Plast Reconstr Surg Glob Open ; 7(5): e2231, 2019 May.
Article in English | MEDLINE | ID: mdl-31333958

ABSTRACT

BACKGROUND: Trigger finger release (TFR) is a common surgical procedure, representing a financial burden to the healthcare system. Our null hypothesis is that the choice surgical setting [operating room (OR) versus procedure room (PR)] and anesthetic type [local-only or monitored anesthesia care (MAC)] do not affect surgical encounter costs for TFR. METHODS: Adult patients undergoing isolated unilateral TFR between May 2014 and December 2017 by 5 fellowship-trained hand surgeons at a single academic medical center were identified by Current Procedural Terminology (CPT) code (26055).

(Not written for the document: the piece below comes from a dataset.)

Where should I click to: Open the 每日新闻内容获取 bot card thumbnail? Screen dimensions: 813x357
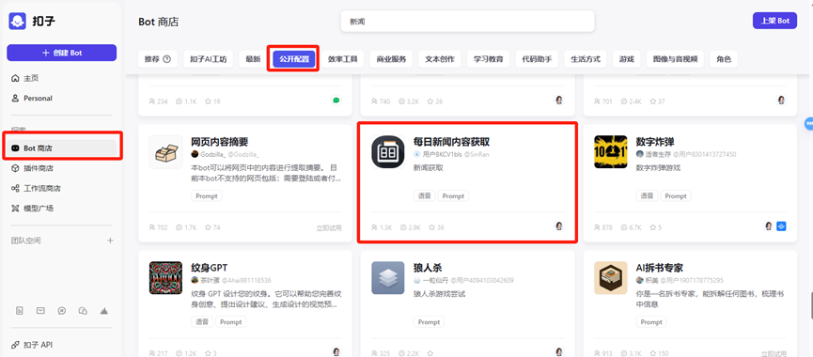click(388, 152)
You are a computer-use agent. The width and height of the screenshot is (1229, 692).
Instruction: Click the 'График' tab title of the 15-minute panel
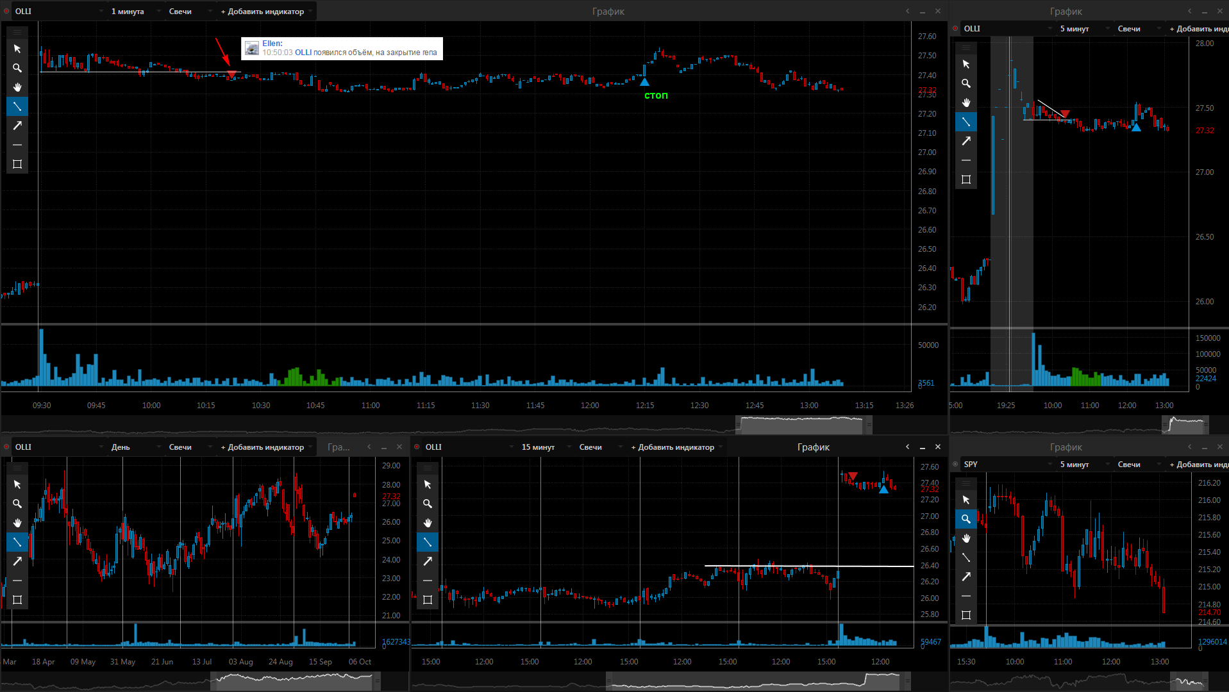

We excluded patients undergoing revision surgery, tenosynovectomy, or additional procedures. Using our institution's information technology value tools, we calculated total direct costs for each surgical encounter, which were compared between groups. Univariate and multivariable gamma regression were used to model costs. RESULTS: Of 210 included patients, 54% (113/210) of cases were performed in the PR and 46% (97/210) in the OR. No significant differences in demographics were observed between PR and OR groups. Compared to local-only in the PR, the OR with local-only, and OR with MAC, demonstrated 2.2- and 3.2-fold greater median costs. Multivariable models suggested that use of the OR independently led to 221% [95% Confidence interval: 137%-345%; P < 0.01] greater mean costs than the PR, and use of MAC was associated with 30% (95% confidence interval: 13%-49%; P < 0.01) greater mean costs for OR cases than local-only, while controlling for other confounders. CONCLUSION: Performing TFR in the PR setting under local-only anesthesia minimizes surgical encounter direct costs for this common procedure.